**REQUIRED WORK:** Each record needs to be transcribed word for word, though without its pictures.

**DATA FOR THIS EXERCISE:**
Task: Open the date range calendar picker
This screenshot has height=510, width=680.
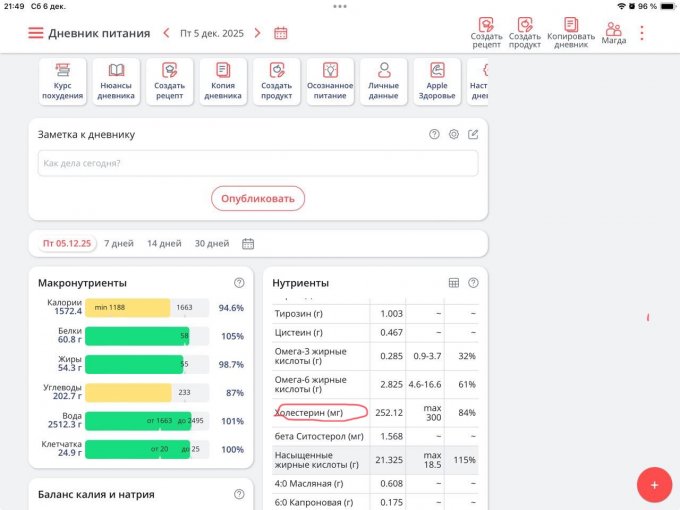Action: point(248,243)
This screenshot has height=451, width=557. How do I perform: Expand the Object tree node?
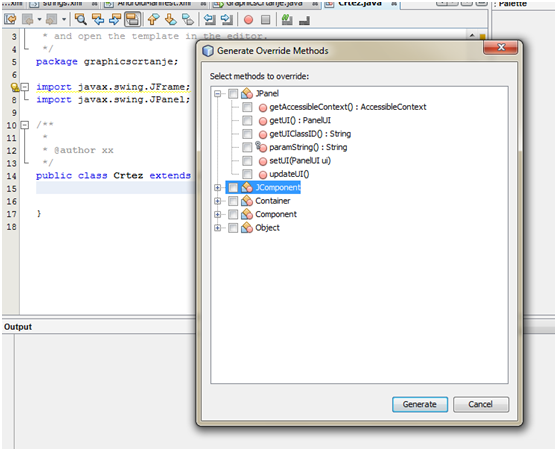pos(218,228)
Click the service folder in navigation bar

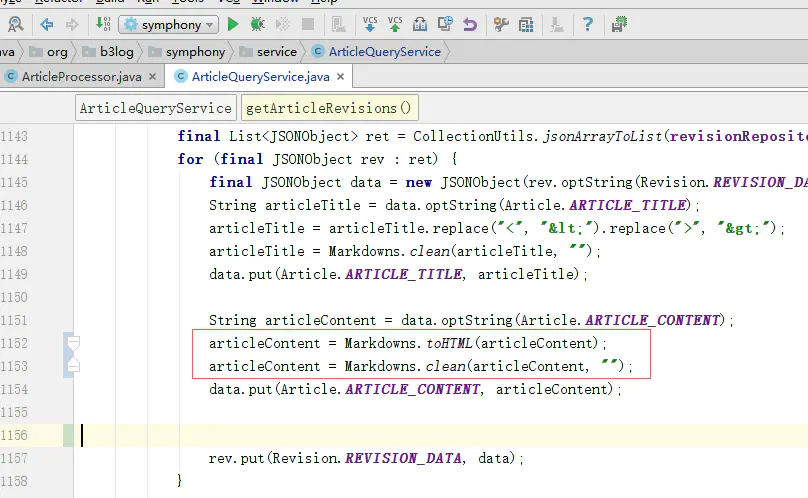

**RESULT BELOW:**
Task: Open the date range calendar picker
This screenshot has height=510, width=680.
Action: point(248,243)
This screenshot has height=451, width=557. How do I perform: Expand the Object tree node?
pos(218,228)
Click the service folder in navigation bar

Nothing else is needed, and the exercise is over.